INFORMATION GIVEN:
---
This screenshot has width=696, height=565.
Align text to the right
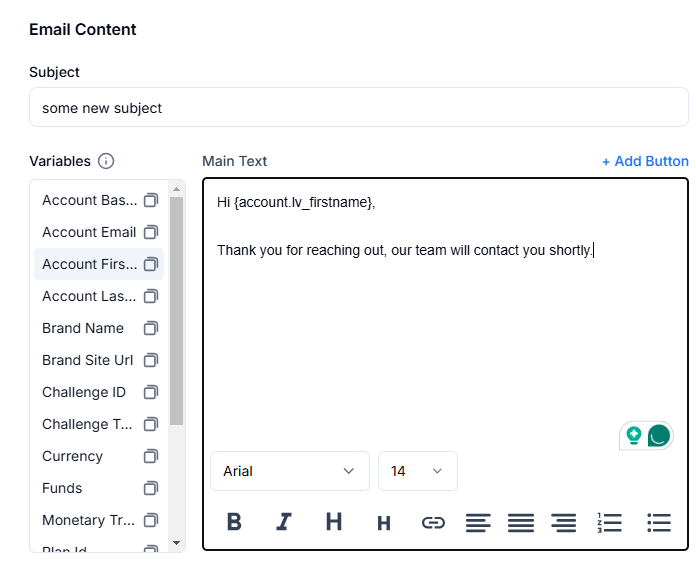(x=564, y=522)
---
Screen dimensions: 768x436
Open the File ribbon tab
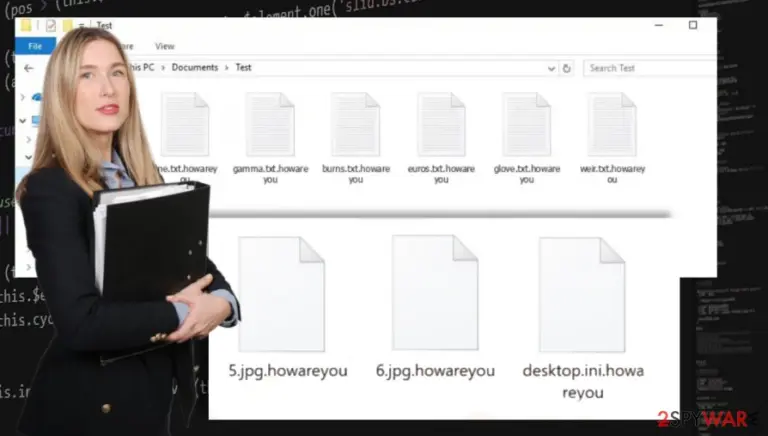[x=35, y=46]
---
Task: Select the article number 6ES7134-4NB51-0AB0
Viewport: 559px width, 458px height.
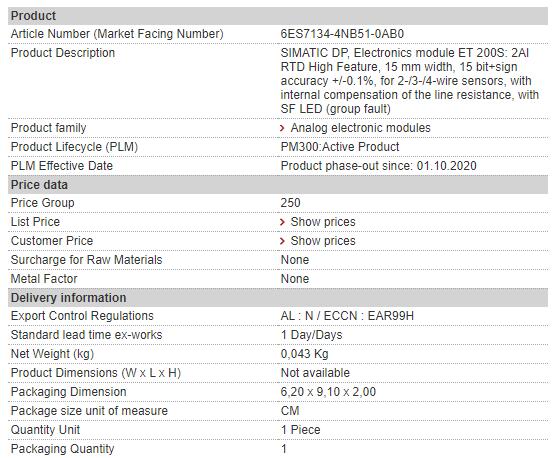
---
TASK STATEMENT: Wherever the string "width" shows up in the material, copy the line that holds it.

ANSWER SECTION:
This screenshot has width=696, height=565.
Viewport: 559px width, 458px height.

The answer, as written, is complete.